| TASK INSTRUCTIONS |
An exact transcription of all the data is required; the pictures are to be left out.

| ENTRIES SUPPLIED |
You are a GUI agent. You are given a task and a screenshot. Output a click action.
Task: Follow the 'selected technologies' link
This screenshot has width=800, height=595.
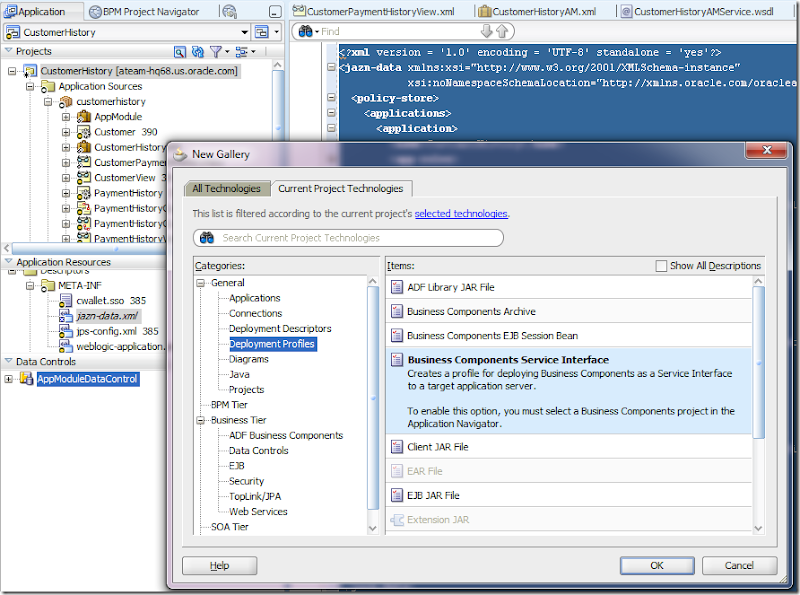pyautogui.click(x=461, y=214)
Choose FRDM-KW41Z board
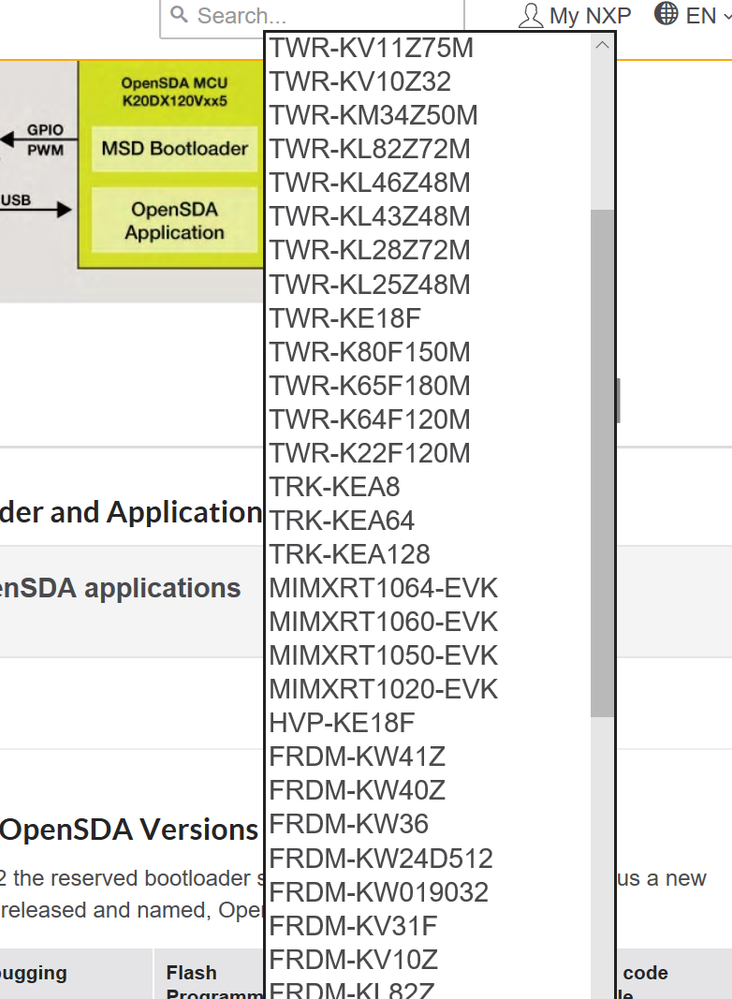The height and width of the screenshot is (999, 732). click(x=357, y=757)
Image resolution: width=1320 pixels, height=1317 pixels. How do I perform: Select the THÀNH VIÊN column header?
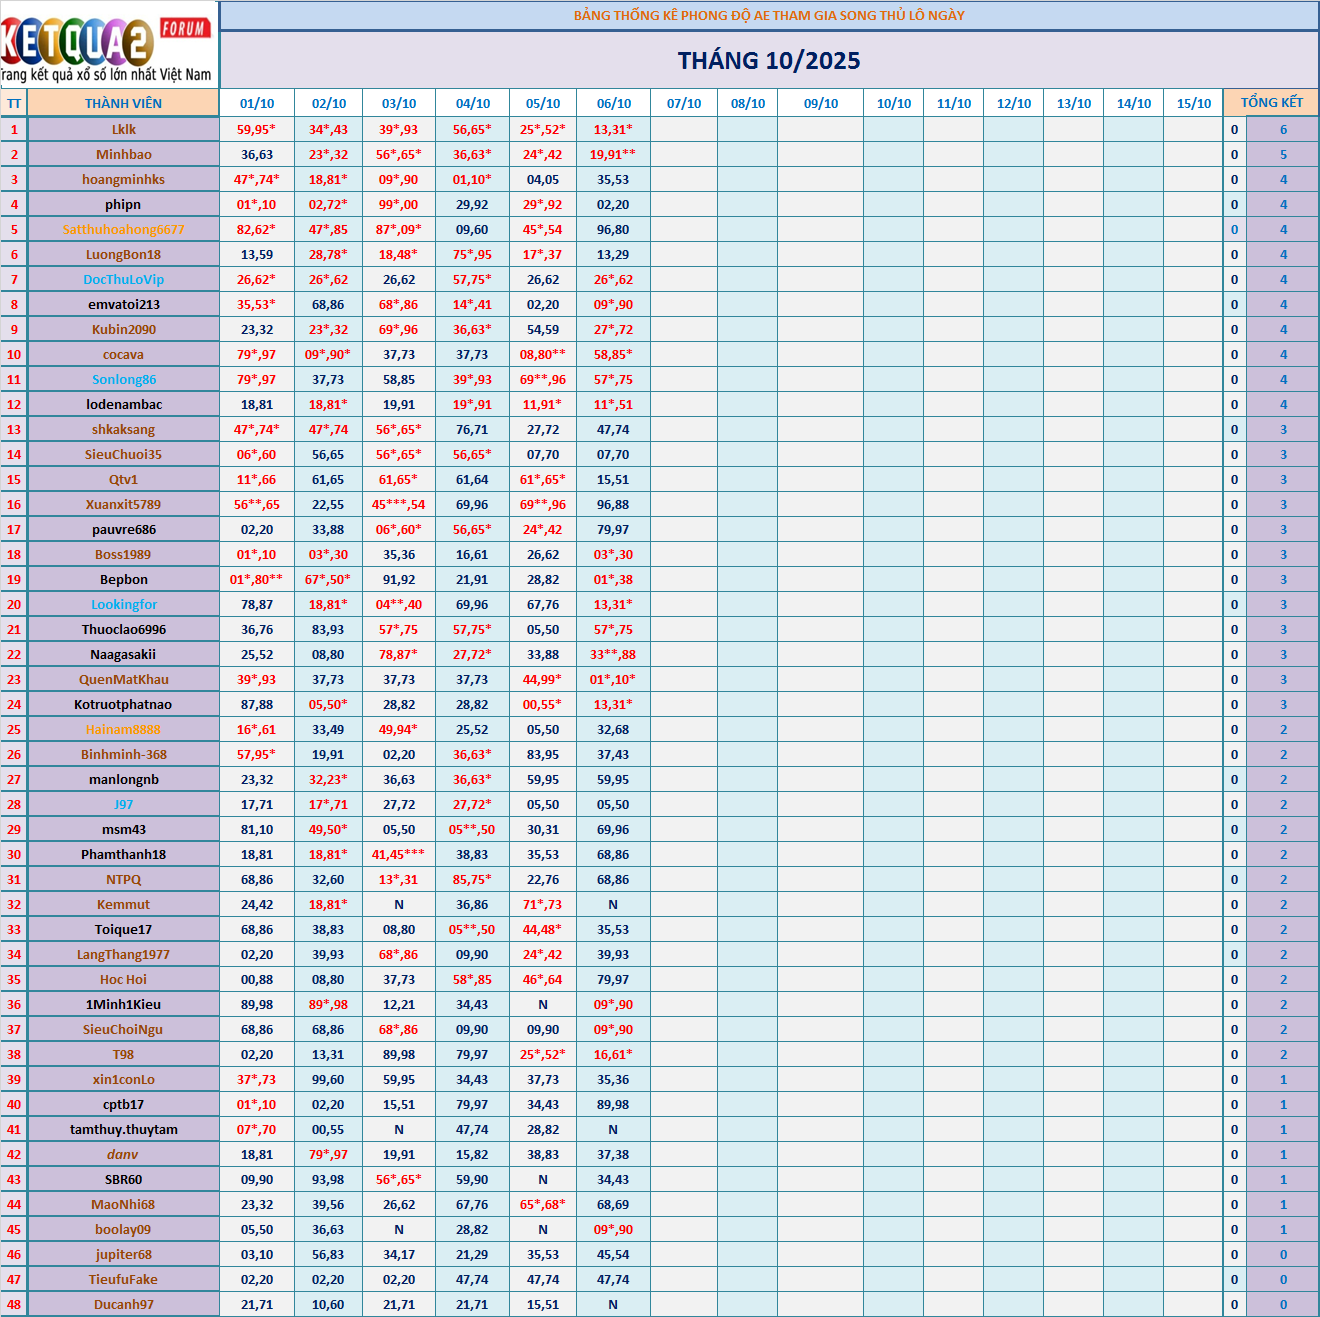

| WRITTEN REPLY |
You are a GUI agent. You are given a task and a screenshot. Output a click action.
Task: Follow the 'selected technologies' link
This screenshot has width=800, height=595.
pyautogui.click(x=461, y=214)
Choose FRDM-KW41Z board
The height and width of the screenshot is (999, 732). click(x=357, y=757)
Image resolution: width=1320 pixels, height=1317 pixels. How do I perform: Select the THÀNH VIÊN column header?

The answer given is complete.